ARCCA Hawk Supercomputer - Service Fully Restored

Incident Report for Cardiff University

Resolved

Hawk is now fully operational and full service has been restored.
Posted Oct 02, 2023 - 11:45 BST

Identified

The ARCCA Hawk supercomputer is now accepting jobs and the majority of the Hawk service is available.

However, the high memory partition is still unavailable. Further remedial work continues on that partition and a minority of nodes which still have issues.
Posted Sep 22, 2023 - 16:22 BST

Update

We are continuing to investigate, with colleagues and supplier partners, the outage affecting a number of the Hawk nodes following the weekend power outage.

We are endeavouring to bring the service back online as soon as we can. However until we are sufficiently confident that this issue has been resolved, the compute partitions within the job scheduling system (Slurm) will remain offline to prevent job submission.

While this also impacts user access to the ARCCA OnDemand (web interface) service, please note that the login nodes are accessible should you need to access your data.

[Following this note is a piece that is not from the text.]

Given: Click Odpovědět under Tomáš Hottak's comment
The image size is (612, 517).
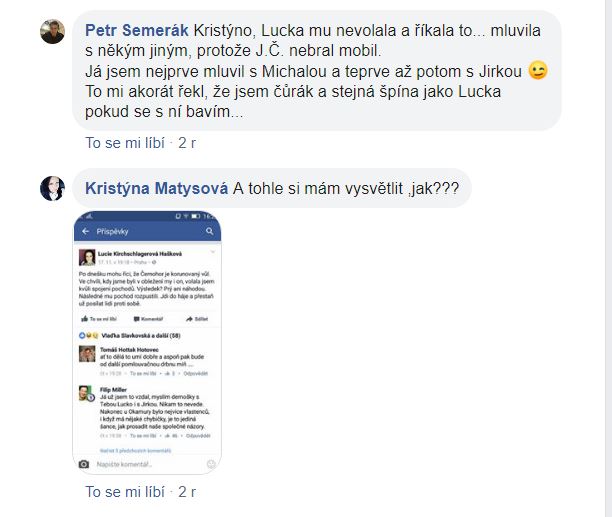Looking at the screenshot, I should (x=196, y=373).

Thank you once again for your patience.
Posted Sep 19, 2023 - 14:37 BST

Investigating

We are experiencing an issue with the University's Hawk supercomputing service. At present while service users can access files on Hawk, they are unable to run HPC jobs. We are urgently working to resolve the issue.
Posted Sep 19, 2023 - 09:33 BST
This incident affected: Research (ARCCA Processing and Analysis (Hawk)).